Collected data entries:

■ ■ ■

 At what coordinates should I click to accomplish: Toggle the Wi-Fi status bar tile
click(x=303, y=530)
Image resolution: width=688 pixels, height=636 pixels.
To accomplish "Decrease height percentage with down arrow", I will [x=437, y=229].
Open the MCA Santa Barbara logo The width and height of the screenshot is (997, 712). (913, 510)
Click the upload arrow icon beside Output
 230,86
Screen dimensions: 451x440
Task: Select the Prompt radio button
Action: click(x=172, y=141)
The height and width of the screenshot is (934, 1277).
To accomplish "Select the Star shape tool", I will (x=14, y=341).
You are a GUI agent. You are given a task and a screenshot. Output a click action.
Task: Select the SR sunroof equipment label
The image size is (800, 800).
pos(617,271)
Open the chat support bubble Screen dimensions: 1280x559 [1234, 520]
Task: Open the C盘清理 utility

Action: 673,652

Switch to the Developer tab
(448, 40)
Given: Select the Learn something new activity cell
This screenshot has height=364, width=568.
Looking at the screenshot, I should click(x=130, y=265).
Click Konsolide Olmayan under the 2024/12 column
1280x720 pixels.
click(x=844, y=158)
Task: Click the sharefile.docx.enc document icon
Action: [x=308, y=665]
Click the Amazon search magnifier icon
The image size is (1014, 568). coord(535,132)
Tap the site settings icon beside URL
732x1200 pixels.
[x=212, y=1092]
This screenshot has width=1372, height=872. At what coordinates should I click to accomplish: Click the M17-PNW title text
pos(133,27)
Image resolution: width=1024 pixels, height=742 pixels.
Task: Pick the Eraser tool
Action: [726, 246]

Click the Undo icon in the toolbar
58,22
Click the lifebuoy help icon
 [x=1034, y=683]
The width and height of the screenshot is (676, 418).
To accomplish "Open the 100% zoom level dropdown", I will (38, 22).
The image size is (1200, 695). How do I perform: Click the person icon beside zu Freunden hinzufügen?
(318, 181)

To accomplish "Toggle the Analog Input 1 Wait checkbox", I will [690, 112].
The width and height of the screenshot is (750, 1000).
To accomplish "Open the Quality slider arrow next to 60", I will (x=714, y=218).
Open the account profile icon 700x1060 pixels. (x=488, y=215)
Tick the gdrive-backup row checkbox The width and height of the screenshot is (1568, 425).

■ ■ ■

Exercise directions:
Write out all of the records word for word.

Exercise result:
 At what coordinates should I click to accomplish: Toggle the Wi-Fi status bar tile
click(x=303, y=530)
Image resolution: width=688 pixels, height=636 pixels.
To accomplish "Decrease height percentage with down arrow", I will [x=437, y=229].
Open the MCA Santa Barbara logo The width and height of the screenshot is (997, 712). (913, 510)
Click the upload arrow icon beside Output
 230,86
Screen dimensions: 451x440
Task: Select the Prompt radio button
Action: click(x=172, y=141)
The height and width of the screenshot is (934, 1277).
To accomplish "Select the Star shape tool", I will (x=14, y=341).
You are a GUI agent. You are given a task and a screenshot. Output a click action.
Task: Select the SR sunroof equipment label
The image size is (800, 800).
pos(617,271)
Open the chat support bubble Screen dimensions: 1280x559 [1234, 520]
Task: Open the C盘清理 utility

Action: 673,652

Switch to the Developer tab
(448, 40)
Given: Select the Learn something new activity cell
This screenshot has height=364, width=568.
Looking at the screenshot, I should click(x=130, y=265).
Click Konsolide Olmayan under the 2024/12 column
1280x720 pixels.
click(x=844, y=158)
Task: Click the sharefile.docx.enc document icon
Action: [x=308, y=665]
Click the Amazon search magnifier icon
The image size is (1014, 568). coord(535,132)
Tap the site settings icon beside URL
732x1200 pixels.
[x=212, y=1092]
This screenshot has width=1372, height=872. At what coordinates should I click to accomplish: Click the M17-PNW title text
pos(133,27)
Image resolution: width=1024 pixels, height=742 pixels.
Task: Pick the Eraser tool
Action: [726, 246]

Click the Undo icon in the toolbar
58,22
Click the lifebuoy help icon
 [x=1034, y=683]
The width and height of the screenshot is (676, 418).
To accomplish "Open the 100% zoom level dropdown", I will (38, 22).
The image size is (1200, 695). How do I perform: Click the person icon beside zu Freunden hinzufügen?
(318, 181)

To accomplish "Toggle the Analog Input 1 Wait checkbox", I will [690, 112].
The width and height of the screenshot is (750, 1000).
To accomplish "Open the Quality slider arrow next to 60", I will (x=714, y=218).
Open the account profile icon 700x1060 pixels. (x=488, y=215)
Tick the gdrive-backup row checkbox The width and height of the screenshot is (1568, 425).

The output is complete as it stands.